Problem statement: Transcription of the full listing is required, character for character.

Task material START

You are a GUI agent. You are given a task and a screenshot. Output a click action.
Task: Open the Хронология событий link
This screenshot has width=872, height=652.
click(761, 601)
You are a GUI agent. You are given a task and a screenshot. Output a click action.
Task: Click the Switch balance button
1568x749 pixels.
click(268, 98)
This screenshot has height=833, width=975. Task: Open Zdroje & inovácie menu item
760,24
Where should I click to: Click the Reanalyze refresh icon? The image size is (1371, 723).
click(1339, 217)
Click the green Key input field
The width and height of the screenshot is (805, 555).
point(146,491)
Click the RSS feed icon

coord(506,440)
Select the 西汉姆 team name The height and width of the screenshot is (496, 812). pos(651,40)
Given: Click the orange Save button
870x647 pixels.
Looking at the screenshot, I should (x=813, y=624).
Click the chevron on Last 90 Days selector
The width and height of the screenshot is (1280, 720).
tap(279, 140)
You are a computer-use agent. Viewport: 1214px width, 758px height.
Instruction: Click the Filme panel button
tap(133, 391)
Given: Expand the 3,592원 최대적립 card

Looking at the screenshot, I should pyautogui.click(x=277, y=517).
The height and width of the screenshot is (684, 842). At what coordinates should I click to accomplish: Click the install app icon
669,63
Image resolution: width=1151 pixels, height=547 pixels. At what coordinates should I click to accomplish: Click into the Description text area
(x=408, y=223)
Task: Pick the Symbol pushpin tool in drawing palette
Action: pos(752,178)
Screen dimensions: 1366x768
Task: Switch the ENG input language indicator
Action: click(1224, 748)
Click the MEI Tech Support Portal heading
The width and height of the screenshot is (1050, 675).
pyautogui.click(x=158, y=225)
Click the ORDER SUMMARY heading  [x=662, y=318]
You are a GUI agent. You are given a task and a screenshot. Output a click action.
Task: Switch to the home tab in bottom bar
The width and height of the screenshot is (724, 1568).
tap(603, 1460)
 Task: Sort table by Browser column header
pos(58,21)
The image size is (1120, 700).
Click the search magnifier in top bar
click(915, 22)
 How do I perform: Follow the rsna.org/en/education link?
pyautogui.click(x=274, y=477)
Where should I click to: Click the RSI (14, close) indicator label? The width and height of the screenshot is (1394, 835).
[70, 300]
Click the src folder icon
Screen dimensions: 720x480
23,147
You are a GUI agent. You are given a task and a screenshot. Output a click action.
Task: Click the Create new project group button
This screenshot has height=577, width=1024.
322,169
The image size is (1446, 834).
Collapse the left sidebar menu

Task material END

Solved exercise:
You are a GUI agent. You are given a task and a screenshot. Output a click action.
Task: Open the Хронология событий link
This screenshot has width=872, height=652.
click(761, 601)
You are a GUI agent. You are given a task and a screenshot. Output a click action.
Task: Click the Switch balance button
1568x749 pixels.
click(268, 98)
This screenshot has height=833, width=975. Task: Open Zdroje & inovácie menu item
760,24
Where should I click to: Click the Reanalyze refresh icon? The image size is (1371, 723).
click(1339, 217)
Click the green Key input field
The width and height of the screenshot is (805, 555).
point(146,491)
Click the RSS feed icon

coord(506,440)
Select the 西汉姆 team name The height and width of the screenshot is (496, 812). pos(651,40)
Given: Click the orange Save button
870x647 pixels.
Looking at the screenshot, I should (x=813, y=624).
Click the chevron on Last 90 Days selector
The width and height of the screenshot is (1280, 720).
tap(279, 140)
You are a computer-use agent. Viewport: 1214px width, 758px height.
Instruction: Click the Filme panel button
tap(133, 391)
Given: Expand the 3,592원 최대적립 card

Looking at the screenshot, I should pyautogui.click(x=277, y=517).
The height and width of the screenshot is (684, 842). At what coordinates should I click to accomplish: Click the install app icon
669,63
Image resolution: width=1151 pixels, height=547 pixels. At what coordinates should I click to accomplish: Click into the Description text area
(x=408, y=223)
Task: Pick the Symbol pushpin tool in drawing palette
Action: pos(752,178)
Screen dimensions: 1366x768
Task: Switch the ENG input language indicator
Action: click(1224, 748)
Click the MEI Tech Support Portal heading
The width and height of the screenshot is (1050, 675).
pyautogui.click(x=158, y=225)
Click the ORDER SUMMARY heading  [x=662, y=318]
You are a GUI agent. You are given a task and a screenshot. Output a click action.
Task: Switch to the home tab in bottom bar
The width and height of the screenshot is (724, 1568).
tap(603, 1460)
 Task: Sort table by Browser column header
pos(58,21)
The image size is (1120, 700).
Click the search magnifier in top bar
click(915, 22)
 How do I perform: Follow the rsna.org/en/education link?
pyautogui.click(x=274, y=477)
Where should I click to: Click the RSI (14, close) indicator label? The width and height of the screenshot is (1394, 835).
[70, 300]
Click the src folder icon
Screen dimensions: 720x480
23,147
You are a GUI agent. You are given a task and a screenshot. Output a click action.
Task: Click the Create new project group button
This screenshot has height=577, width=1024.
322,169
The image size is (1446, 834).
Collapse the left sidebar menu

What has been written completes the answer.